Negli anni ’60, un giovane chimico di nome Gordon Moore, che in futuro avrebbe co-fondato Intel diventando un pioniere della microelettronica, formulò una previsione destinata a rivoluzionare l’industria dei semiconduttori.
La sua celebre “legge di Moore”, presentata nel 1965, prevedeva che il numero di transistor all’interno di un microchip raddoppiasse annualmente. Questo incremento avrebbe comportato un parallelo potenziamento della capacità di calcolo. I transistor, che sono fondamentali per il funzionamento dei microchip, consentono di gestire e manipolare i segnali elettrici; quindi, una maggiore integrazione di transistor in uno spazio ridotto contribuisce a un dispositivo più potente.
Sorprendentemente, questa previsione, inizialmente pensata per un decennio, ha mantenuto la sua validità nel corso degli anni, sfidando le aspettative di Moore stesso. Tuttavia, la questione oggi è se la “Legge di Moore” sia ancora rilevante e quali potrebbero esserne i limiti.
Il concetto di legge di Moore
Nel 1965, Moore ricevette un incarico dalla rivista Electronics per elaborare delle previsioni sugli sviluppi del mercato dei semiconduttori. Notando che il numero di componenti nei circuiti integrati raddoppiava annualmente, prospettò che entro il 1975 i microchip avrebbero potuto contenere fino a 65.000 componenti. Più precisamente, nel suo articolo “Inserire più componenti nei circuiti integrati”, dichiarò che:
La complessità di un microcircuito, misurata dal numero di transistor per chip, raddoppia ogni 18 mesi, quadruplicando quindi ogni 3 anni.
Nel 1975, di fronte a una lieve decelerazione nella crescita, Moore rivedette la sua previsione, suggerendo che il raddoppio si sarebbe registrato in un intervallo di 18-24 mesi.

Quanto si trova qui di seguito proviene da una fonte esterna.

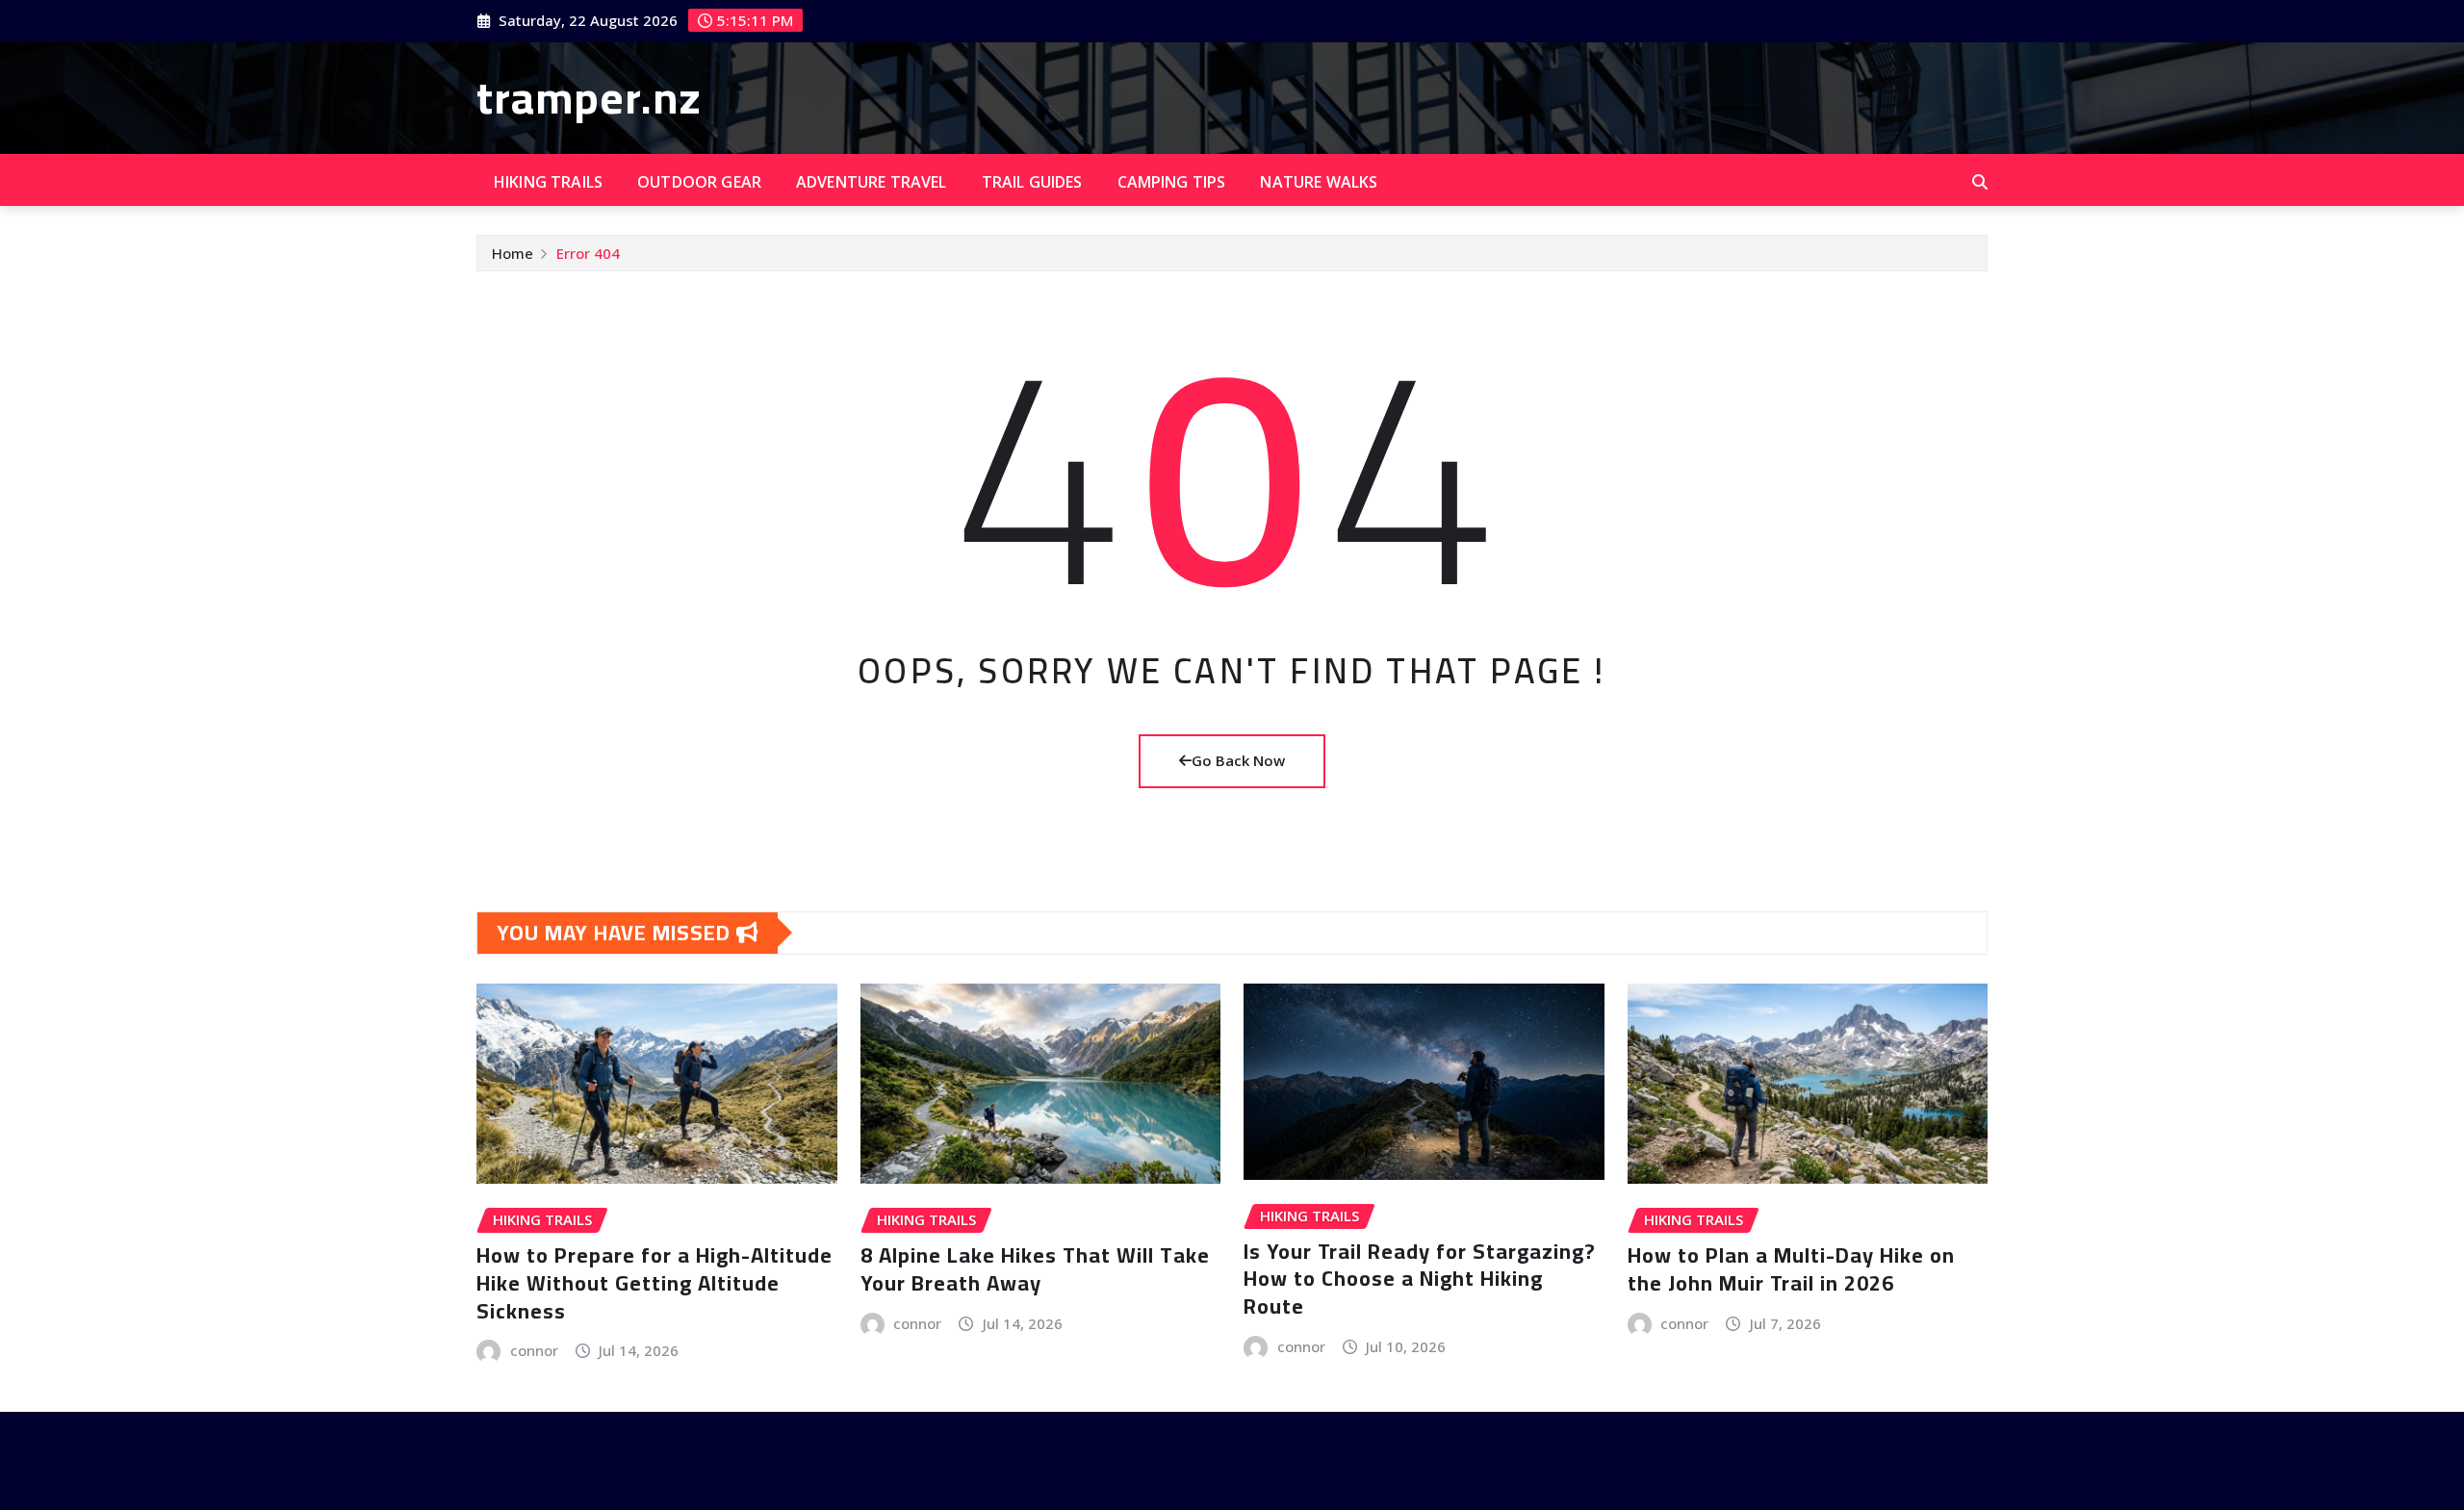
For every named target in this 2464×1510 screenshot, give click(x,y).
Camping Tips (1171, 181)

Grafico che illustra la “Legge di Moore”. Credit: Encyclopædia Britannica.
I limiti attuali della “Legge di Moore”
Ci si interroga ora sulla validità della “Legge di Moore” nell’era contemporanea. In un’intervista del 2005, Moore stesso rispose a questa domanda con una riflessione sulle dimensioni dei transistor, sottolineando che stavamo raggiungendo la barriera fisica rappresentata dagli atomi. Pur affermando che ci vorranno ancora due o tre generazioni prima di arrivare a quel punto, evidenziò che ciò costituirà il massimo sviluppo tecnico osservabile:
In termini di dimensioni [dei transistor], stiamo approcciando le dimensioni atomiche, una soglia fondamentale. Abbiamo ancora da 10 a 20 anni prima di toccare un limite intrinseco; a quel punto sarà possibile costruire chip più grandi e lavorare con miliardi di transistor.
Secondo la considerazione di Moore, è evidente che i limiti della sua legge sono di natura fisica. La miniaturizzazione continua dei transistor comporta una diminuzione della tensione di alimentazione e può dare origine a surriscaldamenti o interferenze. Inoltre, la necessità di una precisione estremamente elevata diventa sempre più complessa man mano che le dimensioni dei transistor diminuiscono. Infine, la realizzazione di transistor più piccoli degli atomi è fisicamente impossibile; pertanto, sebbene la “Legge di Moore” continui a essere valida, è inevitabile che essa venga superata in futuro.